For the first six months of 2000, total revenues were $21.4 million, down
3.8% compared to 1999 total revenues of $22.2 million for the same period.
The decrease in total revenues for the three- and six-month periods was due
primarily to a decrease in software license fees.
International revenues were $1.2 million in the second quarter of 2000,
compared to international revenues of $2.4 million in the second quarter of
1999. International revenues represented 11.0% of total revenues for the
second quarter of 2000 compared to 20.5% in the same period of 1999.
International revenues decreased for the quarter ended June 30, 2000 compared
to the second quarter of 1999 due primarily to the completion of two large
European projects which were not replaced with projects of comparable size.

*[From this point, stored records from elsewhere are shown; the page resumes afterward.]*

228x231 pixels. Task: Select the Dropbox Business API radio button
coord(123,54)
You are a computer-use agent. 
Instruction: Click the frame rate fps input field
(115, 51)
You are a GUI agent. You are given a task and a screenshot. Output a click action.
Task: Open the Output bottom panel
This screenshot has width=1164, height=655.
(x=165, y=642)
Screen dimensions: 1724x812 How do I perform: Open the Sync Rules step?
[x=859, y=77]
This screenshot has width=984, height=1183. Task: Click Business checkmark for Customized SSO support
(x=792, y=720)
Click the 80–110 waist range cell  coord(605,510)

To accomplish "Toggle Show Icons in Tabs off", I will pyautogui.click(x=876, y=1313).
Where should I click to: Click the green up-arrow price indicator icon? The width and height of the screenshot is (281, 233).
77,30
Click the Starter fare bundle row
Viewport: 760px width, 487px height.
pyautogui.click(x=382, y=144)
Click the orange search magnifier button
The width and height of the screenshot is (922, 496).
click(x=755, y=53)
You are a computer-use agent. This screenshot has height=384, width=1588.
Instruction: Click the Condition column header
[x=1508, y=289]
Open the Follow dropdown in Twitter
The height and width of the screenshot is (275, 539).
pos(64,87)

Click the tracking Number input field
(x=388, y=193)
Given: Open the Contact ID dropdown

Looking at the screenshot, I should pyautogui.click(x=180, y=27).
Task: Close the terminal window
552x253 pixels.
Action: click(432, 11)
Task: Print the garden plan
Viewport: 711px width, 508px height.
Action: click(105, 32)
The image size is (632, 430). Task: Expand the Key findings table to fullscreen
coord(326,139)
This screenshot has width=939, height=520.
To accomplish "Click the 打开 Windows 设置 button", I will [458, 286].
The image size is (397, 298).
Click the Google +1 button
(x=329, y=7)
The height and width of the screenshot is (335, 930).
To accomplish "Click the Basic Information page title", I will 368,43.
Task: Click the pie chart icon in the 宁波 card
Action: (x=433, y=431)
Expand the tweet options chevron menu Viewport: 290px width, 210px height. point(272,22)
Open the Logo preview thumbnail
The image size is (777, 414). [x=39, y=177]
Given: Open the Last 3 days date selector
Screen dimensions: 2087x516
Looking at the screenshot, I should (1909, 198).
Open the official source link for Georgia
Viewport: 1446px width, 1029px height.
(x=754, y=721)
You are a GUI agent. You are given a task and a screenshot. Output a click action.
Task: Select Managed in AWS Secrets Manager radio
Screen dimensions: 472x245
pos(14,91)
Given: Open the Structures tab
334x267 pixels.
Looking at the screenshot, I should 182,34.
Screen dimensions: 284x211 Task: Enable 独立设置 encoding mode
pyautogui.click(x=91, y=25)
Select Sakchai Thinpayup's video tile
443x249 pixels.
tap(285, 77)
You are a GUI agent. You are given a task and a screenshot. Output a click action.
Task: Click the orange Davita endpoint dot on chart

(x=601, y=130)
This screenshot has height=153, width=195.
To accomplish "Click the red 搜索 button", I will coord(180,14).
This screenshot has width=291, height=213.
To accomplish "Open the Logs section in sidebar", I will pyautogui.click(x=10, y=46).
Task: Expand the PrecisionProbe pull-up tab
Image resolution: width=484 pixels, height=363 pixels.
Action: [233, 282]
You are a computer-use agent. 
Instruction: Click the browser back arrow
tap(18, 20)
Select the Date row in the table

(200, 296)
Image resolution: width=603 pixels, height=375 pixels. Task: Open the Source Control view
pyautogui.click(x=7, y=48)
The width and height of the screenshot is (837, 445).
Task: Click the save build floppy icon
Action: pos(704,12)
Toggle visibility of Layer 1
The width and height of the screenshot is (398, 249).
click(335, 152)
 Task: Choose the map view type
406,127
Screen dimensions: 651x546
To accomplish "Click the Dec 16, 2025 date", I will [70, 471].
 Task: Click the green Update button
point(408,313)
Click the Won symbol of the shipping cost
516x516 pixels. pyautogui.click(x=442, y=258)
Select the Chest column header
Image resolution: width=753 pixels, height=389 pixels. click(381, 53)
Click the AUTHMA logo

The Company believes that international revenues may increase slightly or
remain the same.
SOFTWARE LICENSE FEES
Software license fee revenues consist of revenues from software license
agreements for the Company's products, related add-on products, and third
party software. The second quarter of 2000 software license fee revenues of
$2.2 million represented a decrease of 30.2% over second quarter of 1999
software license fee revenues of $3.2 million. For the first six months of
2000, license fee revenues of $4.6 million represented a decrease of 23.7%
compared to 1999 license fee revenues of $6.1 million for the same period.
This decrease was attributable to lower sales and installation activity, in
addition to the impact of turnover in the Company's sales force. The Company
believes that license fee revenues may increase in the future due to
increased worldwide sales and marketing efforts, including hiring new sales
personnel, the introduction of new products, and efforts to deliver standard
packaged solutions that meet the requirements of its vertical markets.
The Company follows the software revenue recognition practices set forth in
Statement of Position 97-2, "Software Revenue Recognition," issued by the
American Institute of Certified Public Accountants. For projects requiring
"significant" modifications to the Company's products, the Company uses
contract accounting procedures based upon percentage of completion to
recognize revenue, provided that such amounts are reasonably collectable.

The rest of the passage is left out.